Fandango‘s prompt was object.

Mundane Objectification: If Helpmates Could Speak– (NaPoWriMo 2015, day 26)

Mundane Objectification: If  Helpmates Could Speak

I’m the first to tell her what to do,
though each morning she pushes my button, too.
“Get out of bed,” I order her,
come back to reconnoiter her.
When she refuses to rise at once,
I sit in the corner like a dunce
and nag and nag until she’s up
to shower and dress and feed the pup.

I keep her clothing crisp and neat
with water mist and searing heat.
I’m a dangerous helper and she knows it.
Dire results if she ever blows it
and fails to heed my hiss and cough
and forgets to turn me off.

When my workday starts, I have no say.
Always ready as she greets the day,
I perk her up and fuel her drive.
She says she needs me to feel alive.
She takes some of me with her when she leaves.
When she kills the rest, nobody grieves.
I’m strong and flexible and black.
Cause eyes to open and lips to smack.

She holds me tightly every morning–
cussing, yelling, pleading, warning
others who get in her way
as she speeds into her waiting day.
She pushes my buttons and wheels my wheels
with clicks and groans and grinds and squeals.
I carry her inside of me
to take her to where she needs to be
and wait outside until she’s done
in rain and snow and baking sun.

I wait at home in the cold and dark
wondering when she’ll light the spark
that relieves me of my lonely plight–
chilly  environs and unlit light.
I hear her footsteps across the floor,
light up as she opens my door.
She reaches in and relieves me
of can or bottle, then goes to pee
restoring me to isolation.
I don’t complain.
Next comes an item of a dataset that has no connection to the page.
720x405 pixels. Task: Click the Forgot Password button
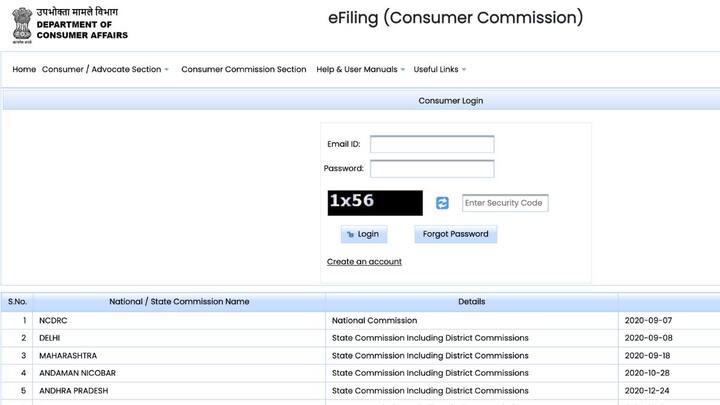point(455,234)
It is my station.

She turns me on most every night
to wallow in my sickly light,
staring at dramas I provide.
Never does she go outside
to jog or run or bike or walk,
to meet the neighbors and have a talk,
to mow her grass or trim her tree–
she seems to live her life through me.

When at night she seeks her rest,
she always favors me the best.
I cushion her at end of day,
listen as she has her say
about her travails, aches and pains
her setbacks and all her gains.
All her secrets I will keep
As she covers me, then goes to sleep.

The Prompt: write a persona poem – a poem in the voice of someone else. Your persona could be a mythological or fictional character, a historical figure, or even an inanimate object.